§ EXERCISE:
Copy whichever lines of the data hold the word "width".

+++

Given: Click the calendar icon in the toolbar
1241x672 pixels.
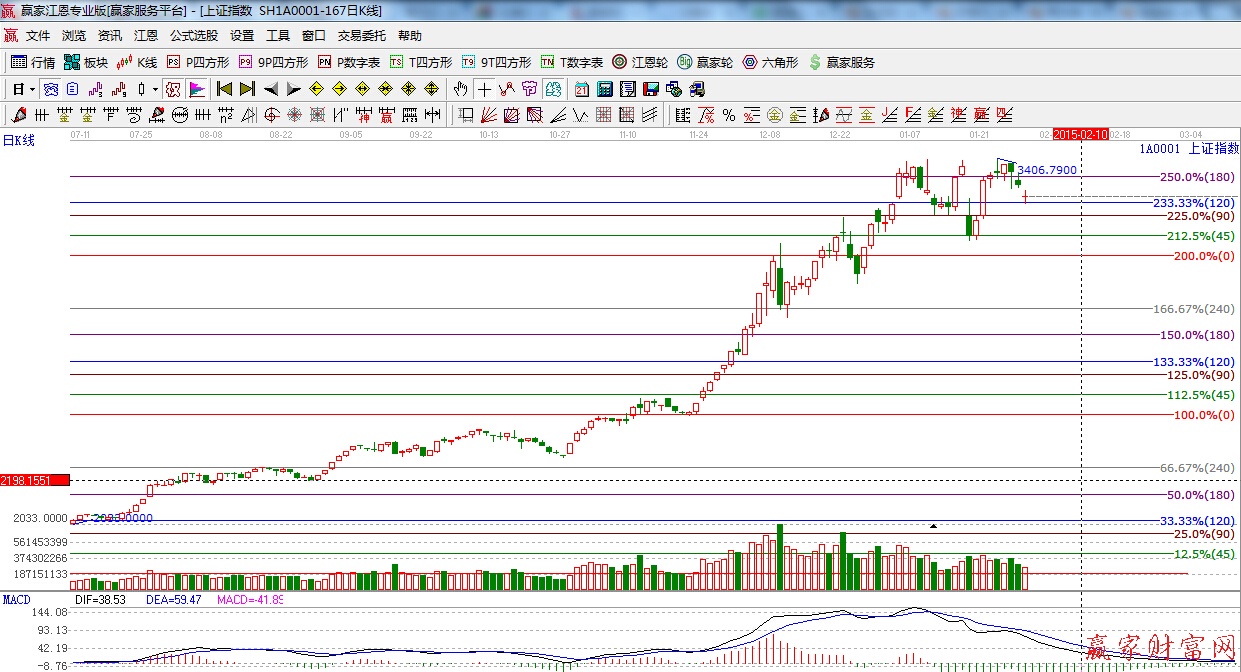Looking at the screenshot, I should [x=581, y=89].
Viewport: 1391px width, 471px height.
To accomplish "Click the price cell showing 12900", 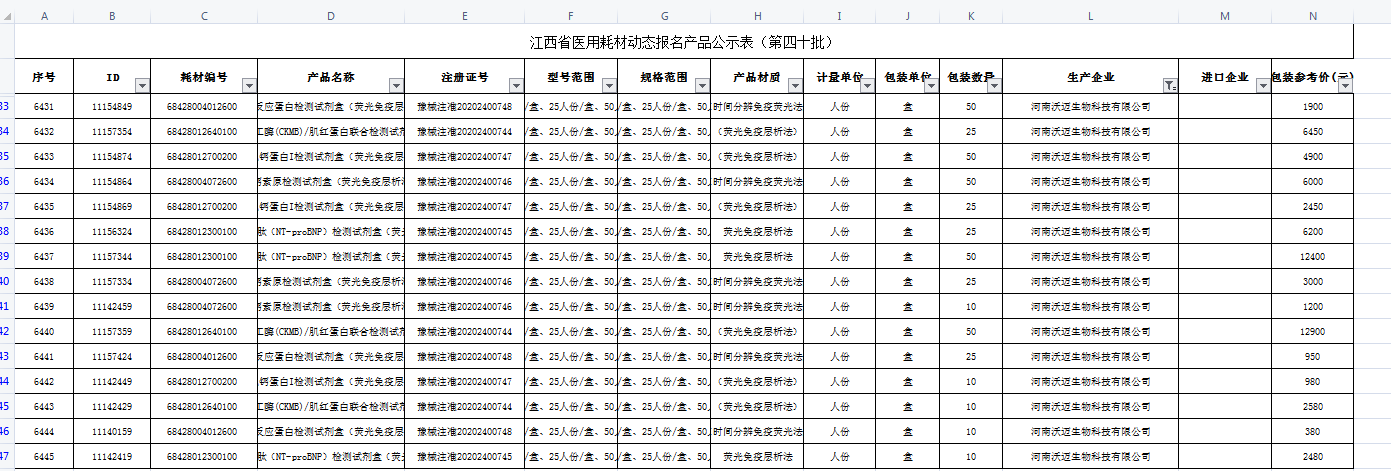I will pos(1313,331).
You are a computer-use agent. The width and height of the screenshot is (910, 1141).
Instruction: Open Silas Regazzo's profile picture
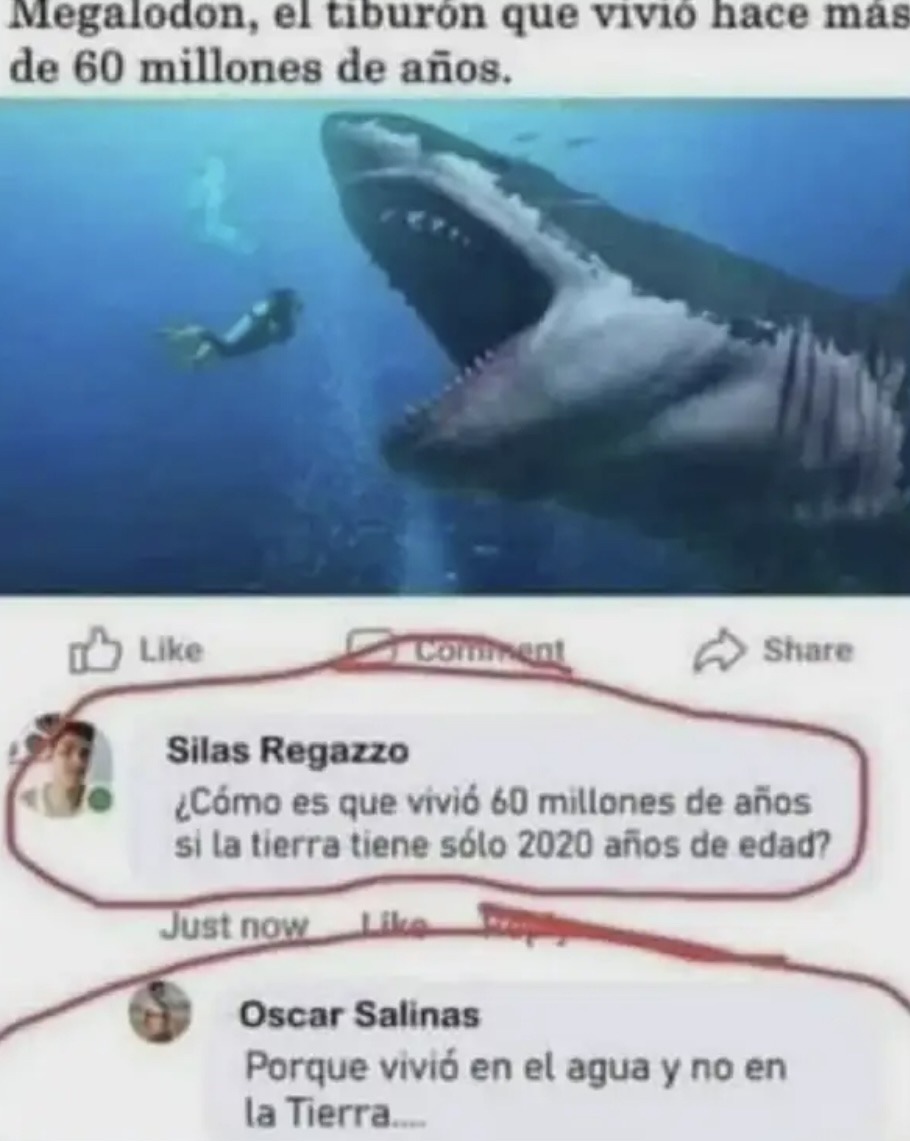click(x=67, y=768)
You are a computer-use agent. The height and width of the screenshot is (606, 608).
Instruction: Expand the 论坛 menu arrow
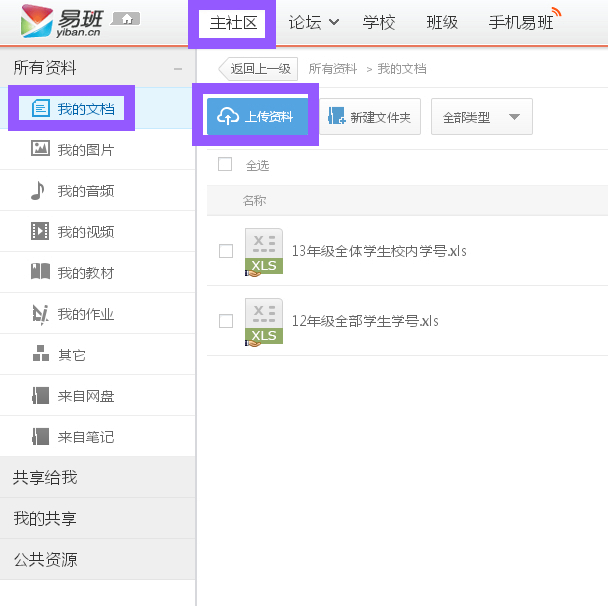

+++

§ SOLUTION TO THIS TASK:
Viewport: 1391px width, 471px height.
You are a computer-use agent. The width and height of the screenshot is (910, 1141).
You are a computer-use agent. The height and width of the screenshot is (606, 608).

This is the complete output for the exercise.